WHAT IS NEEDED:
In the records below, copy out verbatim the lines from the line containing "Task: Click the site search input field" up to and including the line containing "Viewport: 450px width, 641px".
========
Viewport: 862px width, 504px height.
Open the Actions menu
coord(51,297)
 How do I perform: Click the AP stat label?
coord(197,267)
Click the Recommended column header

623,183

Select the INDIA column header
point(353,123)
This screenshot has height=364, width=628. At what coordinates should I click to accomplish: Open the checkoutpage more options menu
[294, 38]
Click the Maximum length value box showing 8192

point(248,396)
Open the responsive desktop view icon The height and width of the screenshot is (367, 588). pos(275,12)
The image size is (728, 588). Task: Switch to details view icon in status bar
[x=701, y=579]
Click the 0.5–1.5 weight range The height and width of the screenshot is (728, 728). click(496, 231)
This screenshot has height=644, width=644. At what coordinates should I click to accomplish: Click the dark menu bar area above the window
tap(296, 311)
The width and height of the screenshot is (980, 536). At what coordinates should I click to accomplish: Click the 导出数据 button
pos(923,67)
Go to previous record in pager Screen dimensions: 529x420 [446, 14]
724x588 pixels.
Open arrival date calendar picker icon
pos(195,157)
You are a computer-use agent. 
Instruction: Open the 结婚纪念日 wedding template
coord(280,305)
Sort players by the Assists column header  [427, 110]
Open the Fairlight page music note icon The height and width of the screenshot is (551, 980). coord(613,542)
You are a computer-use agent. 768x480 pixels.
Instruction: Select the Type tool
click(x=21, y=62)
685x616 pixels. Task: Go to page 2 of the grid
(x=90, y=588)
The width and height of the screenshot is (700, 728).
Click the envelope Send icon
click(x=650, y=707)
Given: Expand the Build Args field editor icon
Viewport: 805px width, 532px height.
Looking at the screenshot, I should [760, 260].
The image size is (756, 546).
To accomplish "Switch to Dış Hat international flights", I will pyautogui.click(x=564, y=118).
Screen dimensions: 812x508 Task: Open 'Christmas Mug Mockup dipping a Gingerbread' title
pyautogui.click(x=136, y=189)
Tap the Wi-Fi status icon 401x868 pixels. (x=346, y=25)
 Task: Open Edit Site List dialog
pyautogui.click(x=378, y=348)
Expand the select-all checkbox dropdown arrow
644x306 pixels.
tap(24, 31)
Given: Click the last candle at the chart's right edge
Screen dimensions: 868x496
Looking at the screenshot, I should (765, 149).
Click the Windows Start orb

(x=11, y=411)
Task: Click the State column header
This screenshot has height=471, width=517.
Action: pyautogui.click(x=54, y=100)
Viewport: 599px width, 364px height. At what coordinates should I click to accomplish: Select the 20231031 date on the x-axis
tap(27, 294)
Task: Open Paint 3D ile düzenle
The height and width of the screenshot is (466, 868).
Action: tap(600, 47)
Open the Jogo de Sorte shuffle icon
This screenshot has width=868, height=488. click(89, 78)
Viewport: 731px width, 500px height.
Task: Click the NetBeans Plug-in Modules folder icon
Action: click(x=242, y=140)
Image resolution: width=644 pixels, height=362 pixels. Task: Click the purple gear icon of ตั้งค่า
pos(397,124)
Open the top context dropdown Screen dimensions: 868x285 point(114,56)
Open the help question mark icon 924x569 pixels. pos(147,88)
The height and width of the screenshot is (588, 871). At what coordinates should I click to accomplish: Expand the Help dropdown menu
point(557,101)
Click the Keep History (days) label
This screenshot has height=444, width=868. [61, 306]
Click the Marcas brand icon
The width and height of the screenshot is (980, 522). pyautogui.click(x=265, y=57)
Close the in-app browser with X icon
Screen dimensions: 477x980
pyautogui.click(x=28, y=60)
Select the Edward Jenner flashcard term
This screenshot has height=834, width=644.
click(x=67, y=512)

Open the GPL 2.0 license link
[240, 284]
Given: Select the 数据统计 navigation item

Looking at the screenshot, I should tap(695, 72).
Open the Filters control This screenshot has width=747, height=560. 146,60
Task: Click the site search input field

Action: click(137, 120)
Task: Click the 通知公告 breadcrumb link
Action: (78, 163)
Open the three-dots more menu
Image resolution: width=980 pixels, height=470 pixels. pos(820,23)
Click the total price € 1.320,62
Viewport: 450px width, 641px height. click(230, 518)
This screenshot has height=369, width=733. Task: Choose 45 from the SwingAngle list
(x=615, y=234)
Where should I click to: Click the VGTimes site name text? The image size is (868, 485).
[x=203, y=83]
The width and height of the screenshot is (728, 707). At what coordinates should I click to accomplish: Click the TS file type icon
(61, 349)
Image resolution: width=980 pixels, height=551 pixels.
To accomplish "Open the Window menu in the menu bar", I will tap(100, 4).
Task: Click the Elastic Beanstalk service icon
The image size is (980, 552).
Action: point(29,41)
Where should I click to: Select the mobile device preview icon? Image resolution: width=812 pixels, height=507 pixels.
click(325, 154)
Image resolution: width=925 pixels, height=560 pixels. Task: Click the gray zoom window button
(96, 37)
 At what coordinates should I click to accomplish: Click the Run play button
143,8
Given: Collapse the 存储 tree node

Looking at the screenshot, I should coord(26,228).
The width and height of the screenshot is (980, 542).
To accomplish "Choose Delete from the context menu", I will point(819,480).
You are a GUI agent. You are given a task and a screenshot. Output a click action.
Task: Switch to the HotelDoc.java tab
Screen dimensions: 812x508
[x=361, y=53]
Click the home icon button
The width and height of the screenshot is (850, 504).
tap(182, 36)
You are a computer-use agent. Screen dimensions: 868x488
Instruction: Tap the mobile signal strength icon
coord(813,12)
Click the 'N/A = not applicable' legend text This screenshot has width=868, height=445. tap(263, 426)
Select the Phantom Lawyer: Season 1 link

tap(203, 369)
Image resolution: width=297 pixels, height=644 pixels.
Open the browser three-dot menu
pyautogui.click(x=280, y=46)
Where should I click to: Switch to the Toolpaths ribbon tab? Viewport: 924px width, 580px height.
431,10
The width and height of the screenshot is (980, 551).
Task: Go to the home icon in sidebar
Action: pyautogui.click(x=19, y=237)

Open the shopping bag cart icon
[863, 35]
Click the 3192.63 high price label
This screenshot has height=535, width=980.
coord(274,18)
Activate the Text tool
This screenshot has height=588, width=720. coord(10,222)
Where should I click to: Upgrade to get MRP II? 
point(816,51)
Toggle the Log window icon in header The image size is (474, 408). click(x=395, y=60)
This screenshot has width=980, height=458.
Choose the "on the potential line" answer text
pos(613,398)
========
ANSWER FOR THIS EXERCISE:
Task: Click the site search input field

Action: click(137, 120)
Task: Click the 通知公告 breadcrumb link
Action: (78, 163)
Open the three-dots more menu
Image resolution: width=980 pixels, height=470 pixels. pos(820,23)
Click the total price € 1.320,62
Viewport: 450px width, 641px height. click(230, 518)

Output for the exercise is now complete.